(Collected data entries)
-- Opening Marker --

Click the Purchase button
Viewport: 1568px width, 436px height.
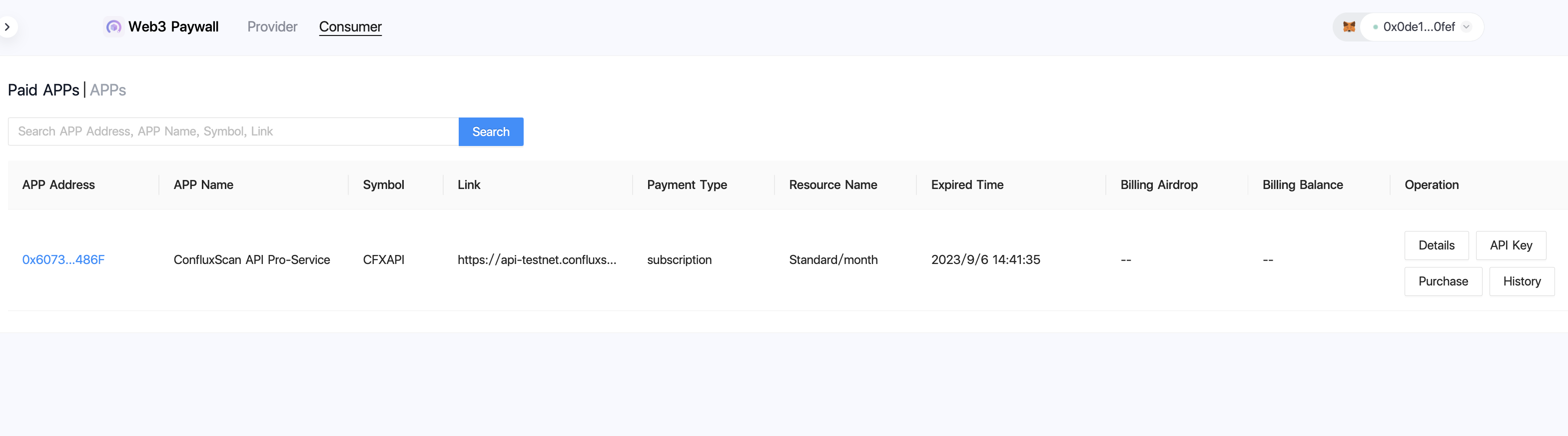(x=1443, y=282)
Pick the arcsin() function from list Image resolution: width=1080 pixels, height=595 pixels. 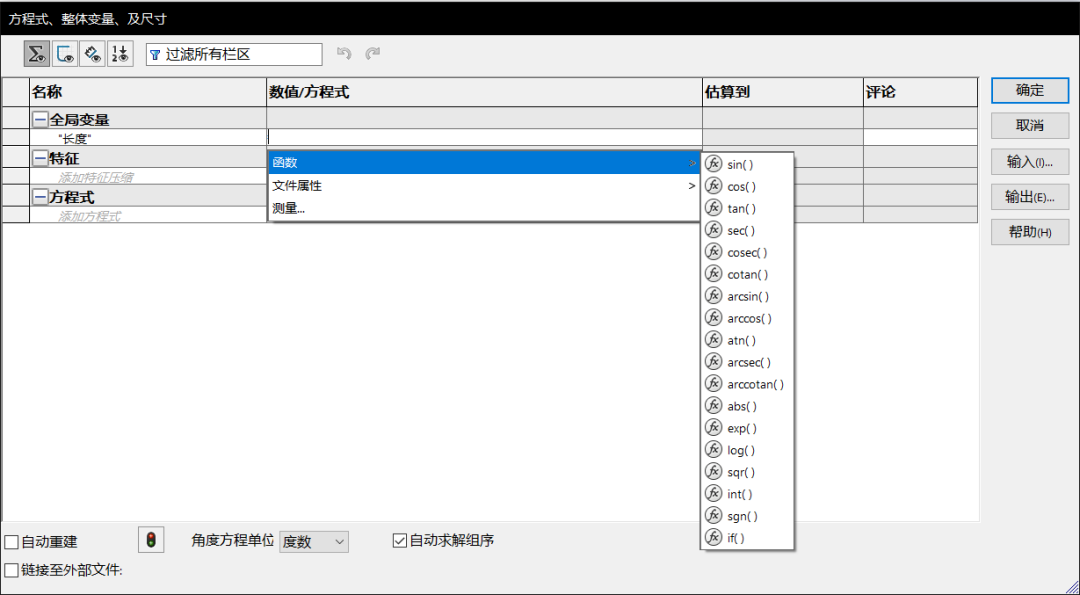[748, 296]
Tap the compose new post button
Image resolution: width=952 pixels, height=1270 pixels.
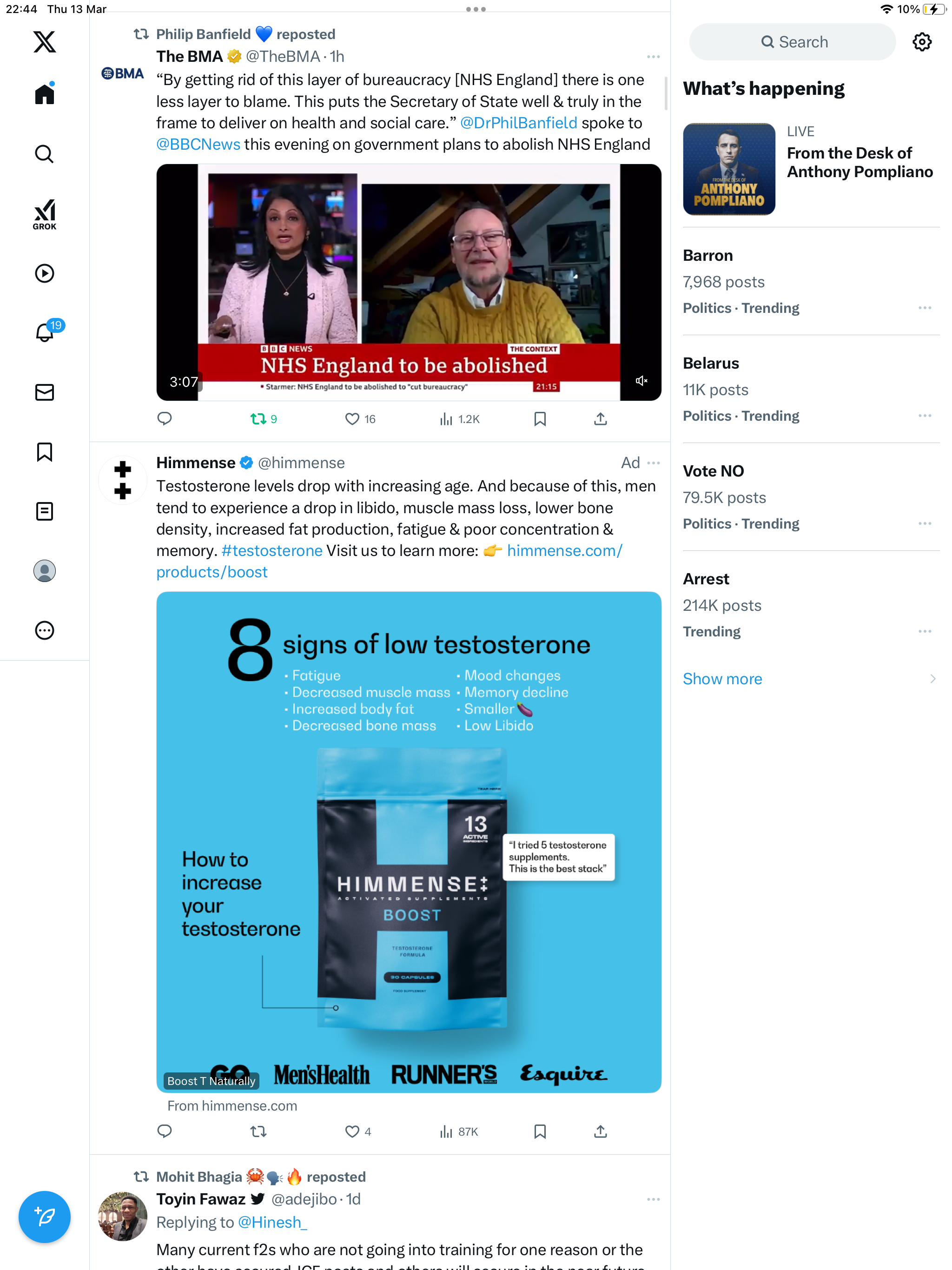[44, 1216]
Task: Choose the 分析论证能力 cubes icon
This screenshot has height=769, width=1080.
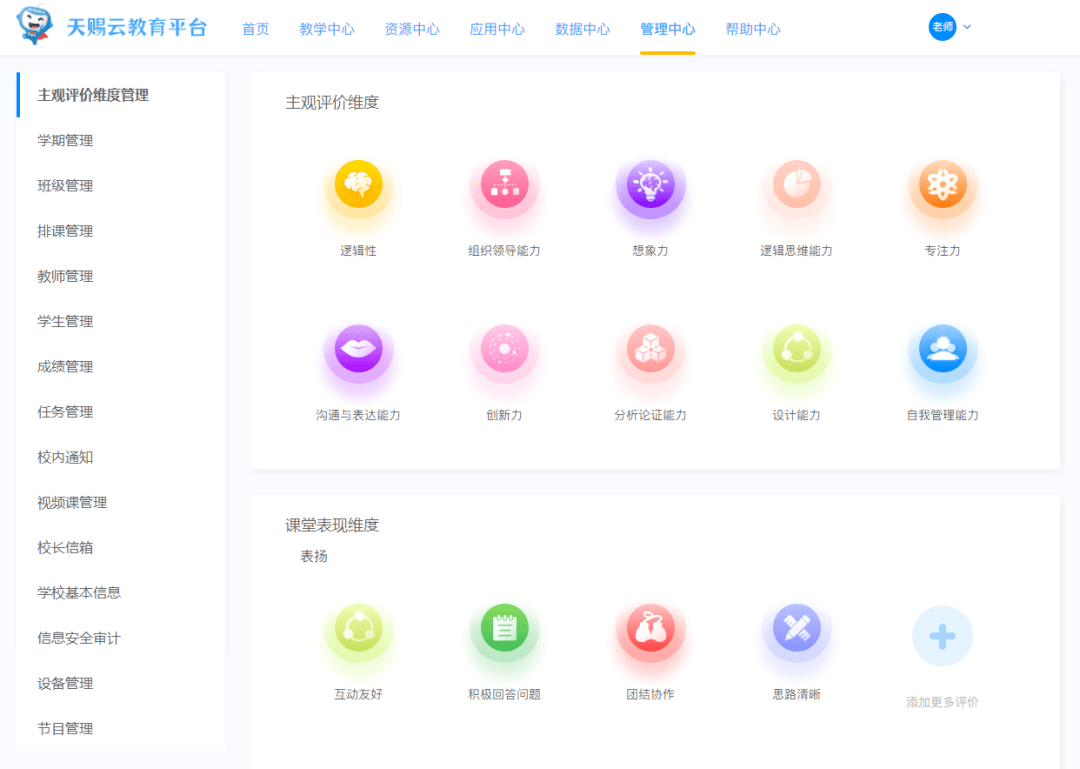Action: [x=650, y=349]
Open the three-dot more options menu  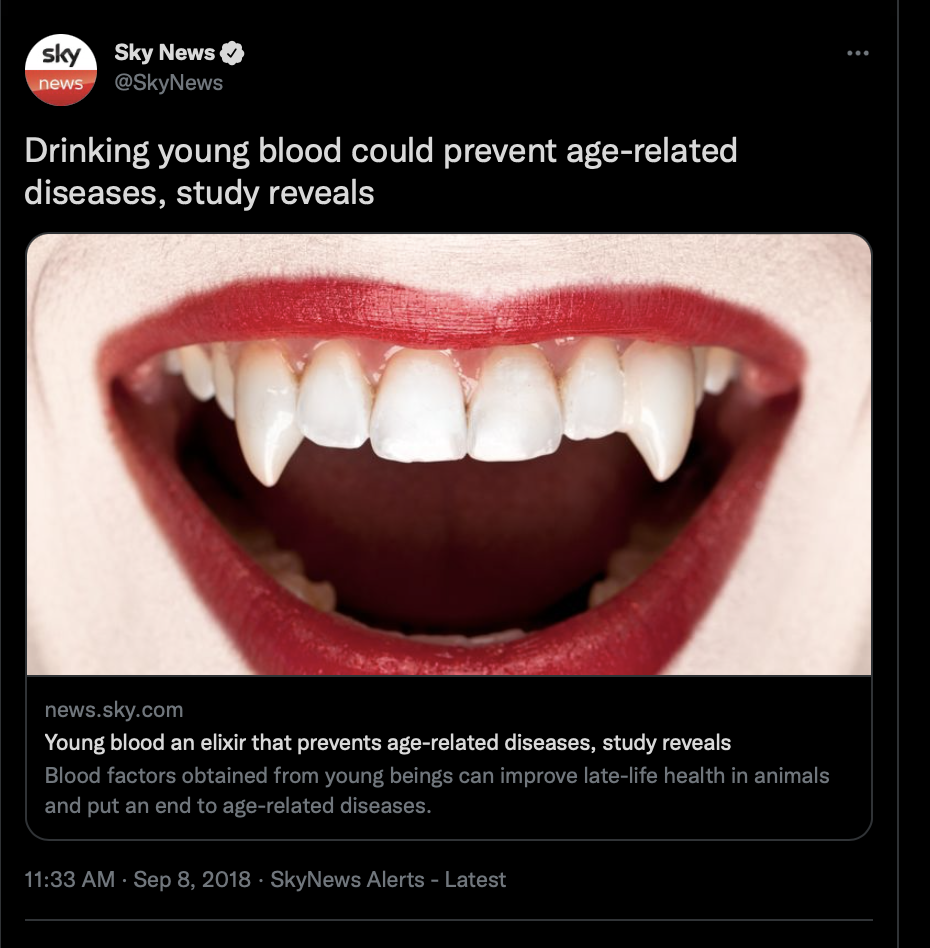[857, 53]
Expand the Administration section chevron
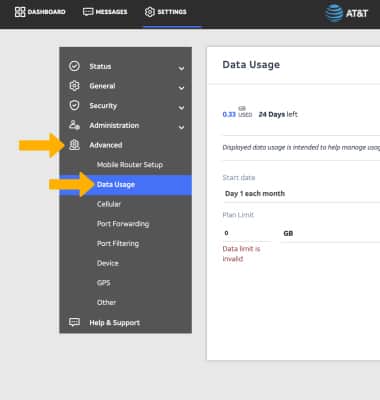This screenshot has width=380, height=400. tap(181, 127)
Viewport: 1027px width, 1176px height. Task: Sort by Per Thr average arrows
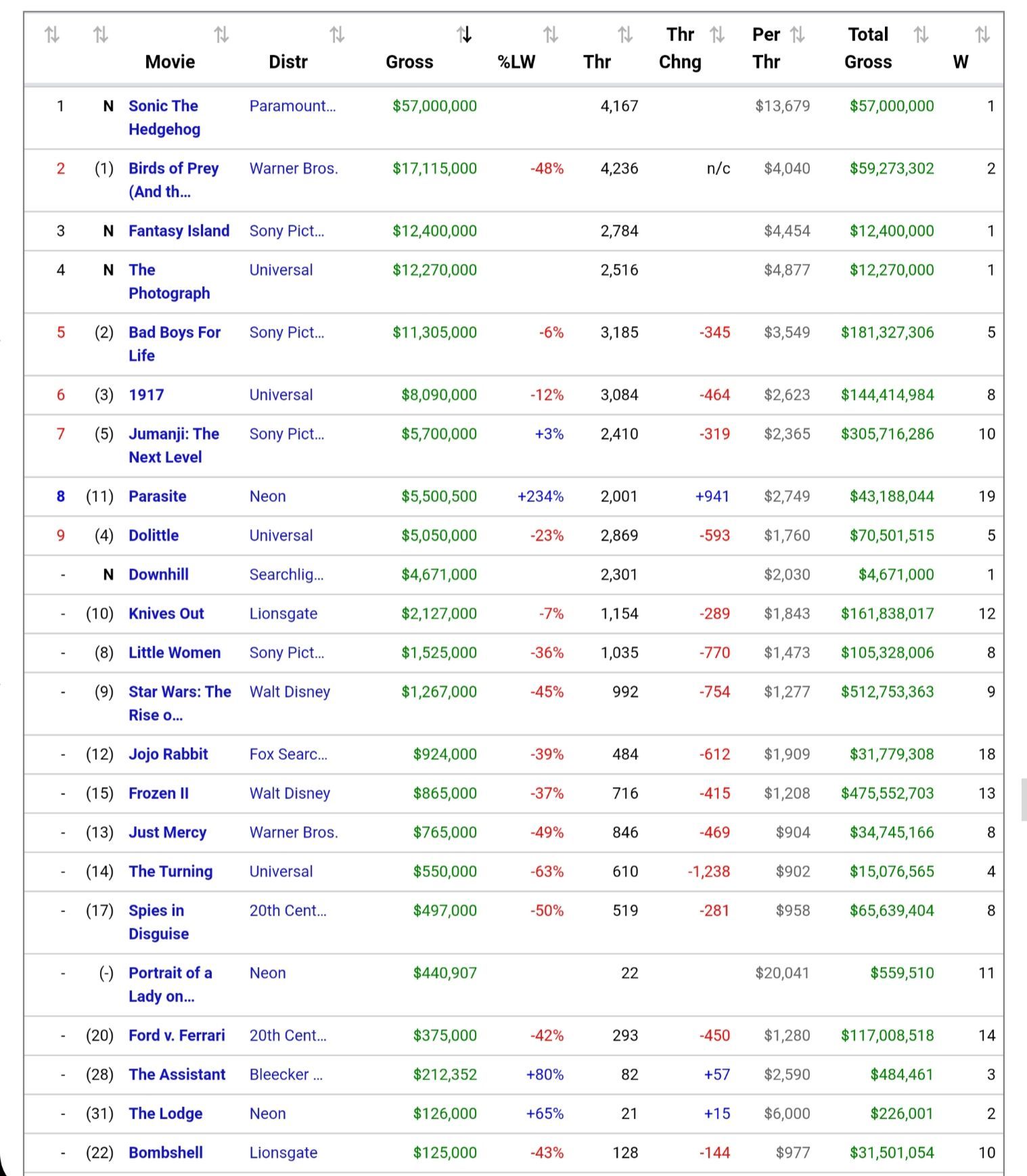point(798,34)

-- Closing Marker --

Copy exactly the lines from the line that contains "Expand the Administration section chevron" through the last line of the records above, both ends included, but leave out the pictures.

Expand the Administration section chevron
This screenshot has width=380, height=400. tap(181, 127)
Viewport: 1027px width, 1176px height. Task: Sort by Per Thr average arrows
point(798,34)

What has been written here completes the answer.